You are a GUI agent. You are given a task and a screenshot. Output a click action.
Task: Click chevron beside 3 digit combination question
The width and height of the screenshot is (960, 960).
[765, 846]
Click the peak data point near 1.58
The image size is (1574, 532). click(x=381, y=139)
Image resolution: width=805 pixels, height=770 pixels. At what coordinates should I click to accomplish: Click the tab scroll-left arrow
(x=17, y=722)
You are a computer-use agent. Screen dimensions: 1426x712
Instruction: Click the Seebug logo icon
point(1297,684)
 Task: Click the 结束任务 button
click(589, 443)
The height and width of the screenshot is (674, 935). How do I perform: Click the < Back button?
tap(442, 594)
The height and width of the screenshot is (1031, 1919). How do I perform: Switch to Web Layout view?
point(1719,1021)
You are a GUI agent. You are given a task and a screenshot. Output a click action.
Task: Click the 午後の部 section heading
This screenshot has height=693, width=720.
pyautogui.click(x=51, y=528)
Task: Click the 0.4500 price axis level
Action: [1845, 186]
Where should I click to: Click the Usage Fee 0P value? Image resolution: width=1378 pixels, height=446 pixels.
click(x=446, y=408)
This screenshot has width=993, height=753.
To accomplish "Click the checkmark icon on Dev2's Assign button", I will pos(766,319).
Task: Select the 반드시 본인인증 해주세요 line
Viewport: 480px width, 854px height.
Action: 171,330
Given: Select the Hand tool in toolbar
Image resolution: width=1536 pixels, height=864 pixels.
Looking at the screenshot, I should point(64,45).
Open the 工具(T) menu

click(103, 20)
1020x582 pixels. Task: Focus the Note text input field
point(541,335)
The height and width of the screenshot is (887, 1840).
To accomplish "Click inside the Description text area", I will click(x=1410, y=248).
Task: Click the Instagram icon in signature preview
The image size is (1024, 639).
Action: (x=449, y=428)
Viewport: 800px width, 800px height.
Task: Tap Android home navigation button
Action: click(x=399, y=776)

Assignment: Everything before the line containing "Viewport: 480px width, 854px height." stays out. Write out that line and the rest of the entries exactly.

Task result:
Viewport: 480px width, 854px height.
Action: 171,330
Given: Select the Hand tool in toolbar
Image resolution: width=1536 pixels, height=864 pixels.
Looking at the screenshot, I should point(64,45).
Open the 工具(T) menu

click(103, 20)
1020x582 pixels. Task: Focus the Note text input field
point(541,335)
The height and width of the screenshot is (887, 1840).
To accomplish "Click inside the Description text area", I will click(x=1410, y=248).
Task: Click the Instagram icon in signature preview
The image size is (1024, 639).
Action: (x=449, y=428)
Viewport: 800px width, 800px height.
Task: Tap Android home navigation button
Action: click(x=399, y=776)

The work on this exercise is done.